══ Records for the exercise

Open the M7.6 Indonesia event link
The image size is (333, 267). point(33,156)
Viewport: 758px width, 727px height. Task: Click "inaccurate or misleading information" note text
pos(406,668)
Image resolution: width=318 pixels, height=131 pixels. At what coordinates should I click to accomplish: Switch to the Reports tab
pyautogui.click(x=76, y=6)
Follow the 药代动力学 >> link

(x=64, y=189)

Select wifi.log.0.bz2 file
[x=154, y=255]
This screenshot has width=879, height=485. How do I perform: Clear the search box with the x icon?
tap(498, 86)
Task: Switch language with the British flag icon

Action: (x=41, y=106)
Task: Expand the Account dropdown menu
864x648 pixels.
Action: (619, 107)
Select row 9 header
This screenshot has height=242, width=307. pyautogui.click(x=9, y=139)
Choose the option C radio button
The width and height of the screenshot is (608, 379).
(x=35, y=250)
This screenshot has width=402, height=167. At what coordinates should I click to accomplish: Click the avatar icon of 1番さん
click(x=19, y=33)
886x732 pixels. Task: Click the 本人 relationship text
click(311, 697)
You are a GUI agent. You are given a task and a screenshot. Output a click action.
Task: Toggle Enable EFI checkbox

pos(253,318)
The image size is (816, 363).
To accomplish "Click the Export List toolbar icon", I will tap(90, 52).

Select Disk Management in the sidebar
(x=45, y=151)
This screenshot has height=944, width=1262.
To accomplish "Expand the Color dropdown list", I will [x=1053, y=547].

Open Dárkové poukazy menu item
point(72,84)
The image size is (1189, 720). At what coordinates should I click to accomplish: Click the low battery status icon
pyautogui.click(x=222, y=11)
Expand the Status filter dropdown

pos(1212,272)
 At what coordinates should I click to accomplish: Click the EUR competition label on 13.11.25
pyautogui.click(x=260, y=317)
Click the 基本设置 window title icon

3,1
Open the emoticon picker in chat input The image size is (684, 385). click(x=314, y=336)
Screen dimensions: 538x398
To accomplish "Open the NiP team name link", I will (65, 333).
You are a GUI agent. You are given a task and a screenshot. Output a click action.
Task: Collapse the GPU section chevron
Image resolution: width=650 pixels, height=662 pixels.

════

## Task brief
Go through the data above line by line, count those that contain the string "will", and reply with the count only.

## Solution
3